■ Instrucciones
Copia al pie de la letra el pasaje del fragmento sobre la crisis catalana que comienza con "Habrá pues que" y continúa hasta "en cuádruple poder.".

La explicación del protagonista fue sencilla, incluso simple. A cambio de descabalgarse del impulso de declarar la independencia, con la retirada concomitante del artículo 155 en ciernes, había “intentado obtener” algunas “garantías”.
¿Cuáles? No las detalló, las insinuó. La libertad de los dos Jordis (que no depende del Gobierno, sino de la Audiencia Nacional); la retirada de la Policía Nacional y de la Guardia Civil del territorio catalán (algo exorbitante, visto lo visto desde el 1-O); la renuncia de los fiscales a ejercer su oficio (más bien esotérico, para ser firmado).
La posibilidad de la salida racional que reclama Miquel Iceta es ahora infinitesimal
Y como aseguró no haber obtenido lo deseado, se retranqueó de su caída del caballo: al revés de lo que hizo Saulo, volvió a auparse a la montura de la radicalidad rupturista.
Costará saber si esa explicación es fiable. Algunos indicios pespuntean que no. Porque en el ínterin, los socialistas habían apostado fuerte por el doblete “ni DUI, ni 155”. Porque incluso el Gobierno mensajeó que si el retorno a la legalidad era claro, no habría obstáculo: otra cosa eran las declaraciones públicas, de intención disuasoria, esa ventaja de los poderosos, y de los aspirantes a serlo. Y el halcón Xavier García Albiol retuvo su bilis y dejó de amenazar.
Habrá pues que recordar los hechos. Mientras todo eso sucedía en los despachos, el doble poder existente en Cataluña desde principios de septiembre (cuando el golpe parlamentario del día 6 abrogó parcial y vergonzosamente el Estatut), como había sucedido cien años antes en Rusia, se convirtió súbitamente en cuádruple poder.

■ Material recopilado
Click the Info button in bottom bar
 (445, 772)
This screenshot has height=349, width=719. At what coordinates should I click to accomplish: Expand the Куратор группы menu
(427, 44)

■ Respuesta final
Habrá pues que recordar los hechos. Mientras todo eso sucedía en los despachos, el doble poder existente en Cataluña desde principios de septiembre (cuando el golpe parlamentario del día 6 abrogó parcial y vergonzosamente el Estatut), como había sucedido cien años antes en Rusia, se convirtió súbitamente en cuádruple poder.